Bezirkegruene.at
Navigation:
am 12. April

Gemeinderat lehnt Maßnahmen für Lebensqualität und leistbares Wohnen weiterhin ab

Helge Langer - Eine „Aktuelle Stunde“ ¬– gespickt mit Untergriffigkeiten – zur Aktenaffäre ist im Mittelpunkt der jüngsten Gemeinderatssitzung gestanden. Erneut keine Mehrheit gab es für einen autofreien Hauptplatz in den Sommermonaten und Maßnahmen für leistbares Wohnen.

Mit Begriffen wie „inqiuisitorischer Menschenjagd“ warf die SPÖ bei der „Aktuellen Stunde“ zur Aktenaffäre um sich, die ausgelöst durch den mehr als kritischen Rechnungshofbericht zu der Causa einberufen worden war. Eine sachliche Debatte oder der Wille einer transparenten und ernsthaften Aufklärung der Geschehnisse war seitens der rot-blauen Rathauskoalition nicht erkennbar. 

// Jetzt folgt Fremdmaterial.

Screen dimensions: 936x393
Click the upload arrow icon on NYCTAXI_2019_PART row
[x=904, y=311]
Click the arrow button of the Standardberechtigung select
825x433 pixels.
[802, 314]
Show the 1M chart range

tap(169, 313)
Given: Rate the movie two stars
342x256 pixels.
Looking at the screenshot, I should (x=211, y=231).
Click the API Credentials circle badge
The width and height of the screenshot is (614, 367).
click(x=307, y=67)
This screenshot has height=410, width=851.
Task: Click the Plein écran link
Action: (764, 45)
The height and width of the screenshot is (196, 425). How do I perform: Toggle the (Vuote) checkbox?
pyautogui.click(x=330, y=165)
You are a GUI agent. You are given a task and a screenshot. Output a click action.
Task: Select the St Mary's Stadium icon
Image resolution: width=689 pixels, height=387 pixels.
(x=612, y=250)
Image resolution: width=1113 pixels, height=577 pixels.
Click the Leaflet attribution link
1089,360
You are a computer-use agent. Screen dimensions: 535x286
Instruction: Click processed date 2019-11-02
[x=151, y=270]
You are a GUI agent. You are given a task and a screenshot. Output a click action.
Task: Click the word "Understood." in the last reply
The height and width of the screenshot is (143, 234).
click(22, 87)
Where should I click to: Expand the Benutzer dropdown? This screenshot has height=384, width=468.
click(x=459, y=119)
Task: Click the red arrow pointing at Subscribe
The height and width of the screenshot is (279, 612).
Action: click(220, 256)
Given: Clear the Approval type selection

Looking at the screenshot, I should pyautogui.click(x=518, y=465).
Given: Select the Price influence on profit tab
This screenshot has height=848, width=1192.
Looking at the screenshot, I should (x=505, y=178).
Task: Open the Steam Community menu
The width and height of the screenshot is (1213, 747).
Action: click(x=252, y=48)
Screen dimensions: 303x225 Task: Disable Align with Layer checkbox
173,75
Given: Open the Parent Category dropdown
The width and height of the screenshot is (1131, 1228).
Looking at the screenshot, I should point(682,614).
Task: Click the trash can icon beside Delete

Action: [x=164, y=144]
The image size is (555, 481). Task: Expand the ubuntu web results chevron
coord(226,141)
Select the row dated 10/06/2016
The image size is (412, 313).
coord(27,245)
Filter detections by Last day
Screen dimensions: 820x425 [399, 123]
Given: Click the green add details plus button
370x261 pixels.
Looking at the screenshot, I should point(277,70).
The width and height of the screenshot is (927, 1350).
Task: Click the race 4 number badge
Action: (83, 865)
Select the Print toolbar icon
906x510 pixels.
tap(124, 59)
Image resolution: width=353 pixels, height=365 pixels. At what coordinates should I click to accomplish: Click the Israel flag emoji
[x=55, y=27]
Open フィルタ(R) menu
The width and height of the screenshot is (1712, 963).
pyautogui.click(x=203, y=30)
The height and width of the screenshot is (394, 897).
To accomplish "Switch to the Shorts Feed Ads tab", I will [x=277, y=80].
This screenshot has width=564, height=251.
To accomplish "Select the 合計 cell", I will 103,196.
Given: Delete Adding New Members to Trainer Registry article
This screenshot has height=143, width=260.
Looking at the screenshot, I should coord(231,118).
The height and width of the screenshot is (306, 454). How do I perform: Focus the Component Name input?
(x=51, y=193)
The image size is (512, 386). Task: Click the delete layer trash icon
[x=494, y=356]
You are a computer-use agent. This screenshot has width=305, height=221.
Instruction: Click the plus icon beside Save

Der verbale Rundumschlag der Bürgermeisterpartei konnte aber nicht darüber hinwegtäuschen, dass der Bürgermeister und die Verwaltungsspitze des Magistrats viel zu spät auf den eklatanten Personalmangel sowie das Organisationsversagen in der Abteilung Verwaltungsstrafen reagiert und die Ausmaße der Aktenaffäre somit mitverursacht haben. Das hat auch der Rechnungshof in seinem Bericht deutlich gemacht.

FPÖ-Umfaller bei autofreiem Hauptplatz


Weit weniger emotional ging es etwas später bei den Fraktionsanträgen zur Sache. Obwohl ein Vertreter der FPÖ im Vorjahr gesagt hatte, dass sich seine Partei im heurigen Jahr einen autofreien Hauptplatz in den Sommermonaten vorstellen könnte, machten die Freiheitlichen einen Rückzieher. Auch SPÖ und ÖVP enthielten sich bei unserem Vorschlag für mehr Lebensqualität und Gesundheit. Somit müssen die Menschen weiterhin auf einen verkehrsberuhigten Hauptplatz warten.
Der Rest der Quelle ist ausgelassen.